Je risque de m'attirer la foudre morale des éclairs conditionnés et simplificateurs les plus tenaces.
 
Dieudonné constitue, selon moi, l'humoriste le plus doué, le plus talentueux de sa génération. Contrairement à ses camarades, il s'est attaqué avec brio à des sujets hautement délicats.
Par provocation maladroite et jusqu'au-boutiste, il devient antisémite aux yeux convenants et désorientés de la société. Tout ceci a commencé parce qu'il a stigmatisé le sionisme, extrémisme juif que nous devrions tous condamner. Suite à ce sketch avorté, provoquant et maladroit, d'une drôlerie toute relative, il a été injustement puni. Cette apparition télévisuelle n'avait d'antisémite que la perception des bienséances médiatiques, politiques, du milieu des requins artistes, et des tendances moralisatrices des gens. Vivant de sa liberté d'expression, il a été traîné dans la boue, méprisé, insulté, censuré, menacé de mort.
 
Dans un premier temps, les garants politiques et judiciaires de notre nation auraient dû s'excuser de l'avoir mis en examen. Le début de son histoire pénale reste à mettre au crédit d'un jugement déloyal et partial attribué à une personnalité dérangeante, dénonçant la bêtise et l’insignifiance de certains âmes puissantes. Les protagonistes influents et les âmes susceptibles de notre nation auraient dû lui laisser sa liberté de parole, plutôt que de la censurer. En effet, en punissant Dieudonné et en interdisant ses spectacles, les institutions judiciaires ont incité la société à le haïr, à le diaboliser. Ainsi, notre trublion n’aurait pas éprouvé un sentiment de rejet puissant à son encontre. Et, pour continuer à exister, il n’aurait pas fait preuve de provocations excessives, têtues et infructueuses. Parce qu’au lieu de s'arrêter, de demander pardon comme la maudite bienséance le demandait, il a renchéri et s'est montré agressif, témoignant son écœurement  et le surréalisme d'une situation qui lui échappait.
 
Cela ne m'a pas empêché pas de me désolidariser de lui, de le condamner lorsqu'il a par la suite mis en avant et encouragé le discours de personnalités négationnistes et haineuses.

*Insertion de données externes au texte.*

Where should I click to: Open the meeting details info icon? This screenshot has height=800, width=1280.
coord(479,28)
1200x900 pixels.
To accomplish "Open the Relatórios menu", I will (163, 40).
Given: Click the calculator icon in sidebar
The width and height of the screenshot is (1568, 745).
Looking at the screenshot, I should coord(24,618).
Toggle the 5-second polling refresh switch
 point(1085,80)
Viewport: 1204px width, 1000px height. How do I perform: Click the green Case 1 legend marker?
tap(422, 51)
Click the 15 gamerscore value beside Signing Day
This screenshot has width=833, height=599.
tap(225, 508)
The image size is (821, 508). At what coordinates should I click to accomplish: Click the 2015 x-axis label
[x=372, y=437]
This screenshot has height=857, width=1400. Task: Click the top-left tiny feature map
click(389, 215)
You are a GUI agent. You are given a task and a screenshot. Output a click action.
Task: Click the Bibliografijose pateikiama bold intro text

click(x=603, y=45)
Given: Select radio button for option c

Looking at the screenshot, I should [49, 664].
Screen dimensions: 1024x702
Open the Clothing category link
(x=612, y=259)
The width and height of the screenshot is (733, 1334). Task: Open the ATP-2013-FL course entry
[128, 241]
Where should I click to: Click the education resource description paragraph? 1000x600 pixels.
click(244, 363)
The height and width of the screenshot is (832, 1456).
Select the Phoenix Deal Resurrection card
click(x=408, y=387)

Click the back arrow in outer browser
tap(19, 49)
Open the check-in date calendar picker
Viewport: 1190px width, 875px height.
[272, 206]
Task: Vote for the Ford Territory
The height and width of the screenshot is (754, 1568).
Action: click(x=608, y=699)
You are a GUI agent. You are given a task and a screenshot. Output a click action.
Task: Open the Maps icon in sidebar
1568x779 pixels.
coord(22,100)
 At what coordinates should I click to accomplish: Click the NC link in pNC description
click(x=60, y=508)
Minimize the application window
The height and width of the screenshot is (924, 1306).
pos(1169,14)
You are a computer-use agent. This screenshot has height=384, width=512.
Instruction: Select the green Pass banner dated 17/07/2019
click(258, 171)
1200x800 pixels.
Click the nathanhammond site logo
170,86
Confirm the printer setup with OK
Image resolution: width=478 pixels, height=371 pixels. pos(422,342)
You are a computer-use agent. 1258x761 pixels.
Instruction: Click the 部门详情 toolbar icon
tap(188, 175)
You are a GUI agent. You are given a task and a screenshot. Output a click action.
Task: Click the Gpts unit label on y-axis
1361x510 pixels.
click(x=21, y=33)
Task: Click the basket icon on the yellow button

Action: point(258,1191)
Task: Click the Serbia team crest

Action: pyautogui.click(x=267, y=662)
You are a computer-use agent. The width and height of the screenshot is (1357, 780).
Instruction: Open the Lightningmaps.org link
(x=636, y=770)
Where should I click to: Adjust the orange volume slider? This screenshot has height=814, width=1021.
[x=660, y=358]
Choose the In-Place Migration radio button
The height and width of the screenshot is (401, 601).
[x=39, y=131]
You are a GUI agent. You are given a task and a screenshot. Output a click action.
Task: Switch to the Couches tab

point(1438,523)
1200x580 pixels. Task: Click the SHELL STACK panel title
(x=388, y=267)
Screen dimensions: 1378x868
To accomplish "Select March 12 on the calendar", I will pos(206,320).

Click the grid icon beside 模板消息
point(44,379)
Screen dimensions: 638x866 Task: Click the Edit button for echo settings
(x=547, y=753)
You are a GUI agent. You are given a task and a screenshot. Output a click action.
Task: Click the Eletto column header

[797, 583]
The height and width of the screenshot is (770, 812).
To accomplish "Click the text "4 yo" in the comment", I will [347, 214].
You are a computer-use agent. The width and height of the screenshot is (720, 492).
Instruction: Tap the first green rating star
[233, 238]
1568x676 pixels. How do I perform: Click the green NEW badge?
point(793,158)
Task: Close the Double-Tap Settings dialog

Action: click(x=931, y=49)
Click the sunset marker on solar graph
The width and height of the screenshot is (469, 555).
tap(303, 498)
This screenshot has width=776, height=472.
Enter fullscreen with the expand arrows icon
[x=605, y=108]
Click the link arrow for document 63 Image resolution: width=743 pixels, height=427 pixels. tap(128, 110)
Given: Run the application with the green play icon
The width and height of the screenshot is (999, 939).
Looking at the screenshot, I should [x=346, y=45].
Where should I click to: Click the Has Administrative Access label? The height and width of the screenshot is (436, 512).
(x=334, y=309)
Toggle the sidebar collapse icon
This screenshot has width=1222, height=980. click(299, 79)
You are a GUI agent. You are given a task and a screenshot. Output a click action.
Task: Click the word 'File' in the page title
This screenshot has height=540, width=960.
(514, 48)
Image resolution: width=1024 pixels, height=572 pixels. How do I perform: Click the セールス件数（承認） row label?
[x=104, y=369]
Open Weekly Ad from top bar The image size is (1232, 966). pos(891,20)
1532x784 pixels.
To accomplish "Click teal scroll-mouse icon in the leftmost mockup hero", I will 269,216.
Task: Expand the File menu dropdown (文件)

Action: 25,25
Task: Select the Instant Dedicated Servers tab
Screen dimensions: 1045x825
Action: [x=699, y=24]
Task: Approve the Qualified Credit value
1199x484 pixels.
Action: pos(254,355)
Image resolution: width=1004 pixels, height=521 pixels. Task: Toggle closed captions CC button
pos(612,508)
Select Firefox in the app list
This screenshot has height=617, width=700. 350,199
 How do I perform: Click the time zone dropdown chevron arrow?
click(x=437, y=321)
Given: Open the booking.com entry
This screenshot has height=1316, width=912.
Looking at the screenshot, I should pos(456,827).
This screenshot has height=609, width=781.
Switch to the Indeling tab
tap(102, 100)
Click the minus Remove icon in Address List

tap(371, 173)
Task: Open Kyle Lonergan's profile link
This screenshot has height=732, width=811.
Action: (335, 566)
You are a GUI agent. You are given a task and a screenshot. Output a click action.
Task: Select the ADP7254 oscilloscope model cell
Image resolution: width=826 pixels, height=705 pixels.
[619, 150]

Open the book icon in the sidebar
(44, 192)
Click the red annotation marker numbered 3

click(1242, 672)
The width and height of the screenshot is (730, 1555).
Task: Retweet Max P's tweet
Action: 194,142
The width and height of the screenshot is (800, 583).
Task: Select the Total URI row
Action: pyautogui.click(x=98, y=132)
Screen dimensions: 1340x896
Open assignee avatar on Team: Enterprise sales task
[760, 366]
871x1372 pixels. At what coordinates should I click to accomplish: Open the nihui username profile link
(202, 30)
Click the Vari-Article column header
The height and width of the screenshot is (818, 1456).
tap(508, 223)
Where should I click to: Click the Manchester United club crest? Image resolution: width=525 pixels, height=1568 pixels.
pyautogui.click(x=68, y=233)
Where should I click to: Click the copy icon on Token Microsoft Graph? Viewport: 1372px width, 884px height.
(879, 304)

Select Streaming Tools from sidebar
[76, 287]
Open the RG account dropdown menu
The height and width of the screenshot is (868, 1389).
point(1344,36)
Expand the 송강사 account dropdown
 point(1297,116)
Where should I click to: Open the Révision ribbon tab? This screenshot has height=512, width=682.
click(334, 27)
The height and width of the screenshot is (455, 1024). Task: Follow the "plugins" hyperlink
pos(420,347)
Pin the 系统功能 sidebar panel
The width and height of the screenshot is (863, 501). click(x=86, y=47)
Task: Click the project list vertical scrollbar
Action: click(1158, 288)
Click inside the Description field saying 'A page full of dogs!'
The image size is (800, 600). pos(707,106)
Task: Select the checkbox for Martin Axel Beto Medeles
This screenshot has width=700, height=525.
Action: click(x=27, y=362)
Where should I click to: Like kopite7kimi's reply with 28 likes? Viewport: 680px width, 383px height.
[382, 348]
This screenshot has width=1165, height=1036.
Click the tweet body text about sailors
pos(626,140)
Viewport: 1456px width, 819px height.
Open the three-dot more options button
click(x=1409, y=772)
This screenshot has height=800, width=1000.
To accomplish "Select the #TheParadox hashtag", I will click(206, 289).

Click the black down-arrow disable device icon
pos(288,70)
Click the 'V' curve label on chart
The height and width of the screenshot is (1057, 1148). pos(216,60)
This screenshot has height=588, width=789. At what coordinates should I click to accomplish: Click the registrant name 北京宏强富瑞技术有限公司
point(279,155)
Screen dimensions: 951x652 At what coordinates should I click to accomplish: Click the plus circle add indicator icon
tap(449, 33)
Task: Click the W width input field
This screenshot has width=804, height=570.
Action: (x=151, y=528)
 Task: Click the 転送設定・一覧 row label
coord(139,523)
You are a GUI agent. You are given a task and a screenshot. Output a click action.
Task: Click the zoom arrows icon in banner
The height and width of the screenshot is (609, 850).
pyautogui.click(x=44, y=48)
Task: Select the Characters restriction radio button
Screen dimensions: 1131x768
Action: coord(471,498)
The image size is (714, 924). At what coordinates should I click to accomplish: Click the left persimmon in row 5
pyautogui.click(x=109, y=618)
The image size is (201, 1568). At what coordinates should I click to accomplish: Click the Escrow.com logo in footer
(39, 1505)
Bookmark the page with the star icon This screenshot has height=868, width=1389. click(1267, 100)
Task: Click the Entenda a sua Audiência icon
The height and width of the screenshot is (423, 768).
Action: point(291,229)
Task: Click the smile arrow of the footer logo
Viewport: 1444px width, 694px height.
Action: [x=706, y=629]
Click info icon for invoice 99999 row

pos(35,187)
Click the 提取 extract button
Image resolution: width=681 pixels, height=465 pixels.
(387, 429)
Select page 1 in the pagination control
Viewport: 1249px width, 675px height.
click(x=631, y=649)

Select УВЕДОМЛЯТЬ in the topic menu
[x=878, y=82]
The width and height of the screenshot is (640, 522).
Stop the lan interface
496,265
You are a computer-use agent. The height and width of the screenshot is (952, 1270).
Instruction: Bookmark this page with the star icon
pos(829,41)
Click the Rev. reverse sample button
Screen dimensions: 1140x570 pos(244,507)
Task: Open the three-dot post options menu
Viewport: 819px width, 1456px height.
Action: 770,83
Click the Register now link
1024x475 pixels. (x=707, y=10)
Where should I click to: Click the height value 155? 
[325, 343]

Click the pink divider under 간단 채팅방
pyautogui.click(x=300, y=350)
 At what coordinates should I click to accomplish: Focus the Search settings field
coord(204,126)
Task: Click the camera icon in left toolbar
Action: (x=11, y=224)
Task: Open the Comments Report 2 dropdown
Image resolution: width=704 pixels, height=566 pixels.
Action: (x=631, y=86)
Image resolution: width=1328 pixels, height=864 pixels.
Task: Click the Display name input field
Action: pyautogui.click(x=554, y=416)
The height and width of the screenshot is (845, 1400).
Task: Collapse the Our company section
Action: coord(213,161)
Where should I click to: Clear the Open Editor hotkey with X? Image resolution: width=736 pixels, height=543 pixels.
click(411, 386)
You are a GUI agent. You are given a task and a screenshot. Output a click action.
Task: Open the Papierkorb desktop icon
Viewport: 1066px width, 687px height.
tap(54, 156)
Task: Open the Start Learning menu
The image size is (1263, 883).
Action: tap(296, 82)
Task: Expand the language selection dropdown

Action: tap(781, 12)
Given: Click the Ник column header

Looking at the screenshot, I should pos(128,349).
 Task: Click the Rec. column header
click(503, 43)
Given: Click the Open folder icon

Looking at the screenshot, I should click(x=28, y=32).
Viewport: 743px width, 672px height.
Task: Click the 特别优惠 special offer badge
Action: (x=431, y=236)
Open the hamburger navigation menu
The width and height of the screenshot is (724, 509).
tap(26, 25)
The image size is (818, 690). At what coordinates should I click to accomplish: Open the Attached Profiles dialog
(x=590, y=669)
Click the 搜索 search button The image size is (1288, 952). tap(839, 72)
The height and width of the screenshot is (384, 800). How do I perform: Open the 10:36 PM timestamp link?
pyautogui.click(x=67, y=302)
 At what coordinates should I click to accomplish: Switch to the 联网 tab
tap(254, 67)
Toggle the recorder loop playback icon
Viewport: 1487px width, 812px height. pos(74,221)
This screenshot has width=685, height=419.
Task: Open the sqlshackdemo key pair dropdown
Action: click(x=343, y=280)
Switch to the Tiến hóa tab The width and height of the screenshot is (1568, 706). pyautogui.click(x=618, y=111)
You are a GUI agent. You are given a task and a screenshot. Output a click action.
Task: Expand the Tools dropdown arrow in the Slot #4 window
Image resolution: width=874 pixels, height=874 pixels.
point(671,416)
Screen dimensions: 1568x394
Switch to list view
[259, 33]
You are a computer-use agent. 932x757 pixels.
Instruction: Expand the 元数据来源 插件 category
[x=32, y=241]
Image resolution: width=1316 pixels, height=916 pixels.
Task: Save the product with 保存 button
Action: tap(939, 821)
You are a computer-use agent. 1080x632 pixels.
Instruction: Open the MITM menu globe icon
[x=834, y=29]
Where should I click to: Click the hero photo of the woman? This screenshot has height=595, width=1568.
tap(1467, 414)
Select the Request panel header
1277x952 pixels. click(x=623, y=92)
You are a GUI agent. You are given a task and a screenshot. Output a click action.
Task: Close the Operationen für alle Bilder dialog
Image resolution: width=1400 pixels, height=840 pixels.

En sachant qu’échanger avec des antisémites ou avoir des propos antisémites dans le cadre d'une activité d'humoriste en représentation permanente ne signifie pas être raciste ou intolérant pour autant. Je crois, hélas, que la majeure partie de la population a oublié cette subtilité majeure pourvue d'humanisme.
 
Toute cette affaire s'avère plus complexe qu'elle n'y paraît en surface. En effet, les torts se partagent entre Dieudonné, Dame justice et la vindicte politicienne, médiatique et populaire. Pour arriver à de tels dénouements, pour créer des " monstres ", une société ne peut être que malade, gagnée par la division, par la peur, par le Diktat des opinions et autocentrée sur elle-même.
 
Aujourd’hui, esseulé, banni des médias, Dieudonné s’est renfermé dans un personnage réducteur et clivant. Son humour génial est devenu quelque peu caricatural, perdant en puissance. Son entourage, ses proches et ses amis douteux, négationnistes, réactionnaires et extrémistes ne sont pas étrangers à ce triste basculement. Malgré tout, pour avoir visionné ses derniers sketchs, ses messages d’amour et de paix n’ont pas laissé place à de systématiques pensées haineuses et ses apparitions restent, néanmoins, percutantes et de qualité.